Every time, I think or hear that name I feel a sense of greatness. What a strong name, befitting of the person he was born to be and the person he was at the time of his death.
This Tuesday at the Friars Club annual party as I stood with Abby Siegal and Mitch Tobol I listened as I do every year, to Mr Crowther speak of his son...I hear every syllable every heartache and every part of proudness he feels that his son exemplified during his brave actions, which saved many lives during 9/11. Every year I listen with a heavy heart thinking my oldest son Christopher is getting closer in age to the age Welles was when he lost his life saving others. In my book, a true hero.
When my name was announced to accept the award this year from Mr Crowther...(after Abby Siegal said, "You totally won.", to which I replied, "What did we play?"...I assure you no alcohol was involved during this exchange.
Never ever in a million years would I have thought my name would be used in the same sentence as Welles Remy Crowther. Never.
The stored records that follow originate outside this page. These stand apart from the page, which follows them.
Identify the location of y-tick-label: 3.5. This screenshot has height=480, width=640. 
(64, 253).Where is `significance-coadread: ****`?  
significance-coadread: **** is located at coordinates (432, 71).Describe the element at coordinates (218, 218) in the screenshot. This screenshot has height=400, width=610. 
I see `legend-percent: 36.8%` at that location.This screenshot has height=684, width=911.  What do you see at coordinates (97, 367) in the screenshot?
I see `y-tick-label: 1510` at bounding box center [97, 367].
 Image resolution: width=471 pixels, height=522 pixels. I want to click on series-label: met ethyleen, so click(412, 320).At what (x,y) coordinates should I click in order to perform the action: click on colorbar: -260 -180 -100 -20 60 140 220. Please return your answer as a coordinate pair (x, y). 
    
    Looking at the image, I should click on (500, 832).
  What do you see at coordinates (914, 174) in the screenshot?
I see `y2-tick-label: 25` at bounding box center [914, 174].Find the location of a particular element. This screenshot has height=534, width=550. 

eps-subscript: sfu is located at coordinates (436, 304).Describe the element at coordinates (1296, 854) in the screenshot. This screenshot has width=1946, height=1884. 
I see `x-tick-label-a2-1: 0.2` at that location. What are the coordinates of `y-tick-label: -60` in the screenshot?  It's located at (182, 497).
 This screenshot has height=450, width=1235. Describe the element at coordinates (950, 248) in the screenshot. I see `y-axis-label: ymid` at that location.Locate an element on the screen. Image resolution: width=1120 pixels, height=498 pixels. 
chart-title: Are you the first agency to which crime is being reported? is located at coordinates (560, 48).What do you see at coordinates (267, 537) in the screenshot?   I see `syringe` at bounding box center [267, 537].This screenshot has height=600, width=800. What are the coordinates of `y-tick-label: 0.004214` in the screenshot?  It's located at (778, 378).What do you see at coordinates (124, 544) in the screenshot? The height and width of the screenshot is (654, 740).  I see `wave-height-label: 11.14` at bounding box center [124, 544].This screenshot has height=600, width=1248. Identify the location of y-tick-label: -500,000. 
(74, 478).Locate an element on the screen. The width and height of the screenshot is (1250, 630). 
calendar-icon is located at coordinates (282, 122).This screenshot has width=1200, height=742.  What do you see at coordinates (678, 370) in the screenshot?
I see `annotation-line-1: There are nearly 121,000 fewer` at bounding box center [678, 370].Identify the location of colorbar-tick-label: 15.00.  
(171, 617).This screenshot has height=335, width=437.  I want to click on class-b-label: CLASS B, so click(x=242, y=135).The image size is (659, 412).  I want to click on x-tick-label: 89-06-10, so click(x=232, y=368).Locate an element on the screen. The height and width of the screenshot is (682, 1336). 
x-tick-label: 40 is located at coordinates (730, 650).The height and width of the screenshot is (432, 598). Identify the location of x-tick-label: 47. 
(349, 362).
Back in June of 2011, I donated my kidney to a family member which ultimately turned into a six way swap. I won't bore you with the details. I thought long and hard about my decision, did my due diligence and went on to do what I knew needed to be done. Yes, for me it was that simple. Does that make me a hero? I don't really know. Most that know me well, know that I am a very private person...I guess like Welles you are set on a path and it becomes your calling. Something you could not stop if you tried.
So the shock did not wear off till I arrived home and shared with my 3 children. First we watched the documentary narrated by Ed Burns (who grew up in the next town from us). I finally broke down and really haven't stopped crying since. My sons, 19 and 22 consoled me and my middle son said, "He was brave, you are brave, imagine how many people you both inspired to step forward., we all have it in us." WOW! I
believe my older son who was also in shock muttered something about a red bandana for Christmas...and could he keep the award in his room.
We all agreed to rotate the award...and then decide where it would rest. I share this award with not only them, but my Gotham family as well. To Mitch Tobol, who support during that time was and still is truly invaluable/priceless.. I still call him to ask which kidney I donated (he has a better memory than I do.)
To Fred and Joanne Klein who offered me their house in Key West, post op. That week was pure heaven. I know I recovered faster and stronger just being there. Thank you's never seem enough.
I will leave you with this, my baby girl who was born post 9/11 and at 12 years old can who can only now realize the horror of that day, said to me, "Mommy that boy was a hero, I am glad that you two knew each other, I bet you really liked him." Obviously, the time connection does not yet play in her mind.
With her words echoing in my heart and soul as I fell asleep Tues.eve, I was comforted by the thought that perhaps we are all connected in some way...
To give without thought of receiving is the Gotham mantra which I believe did not find myself or the Crowther family by coincidence....
Thank you, Gotham. I am truly humbled and appreciative...and for all the years I have known Fred this was a secret he did not tell. Thank you, thank you.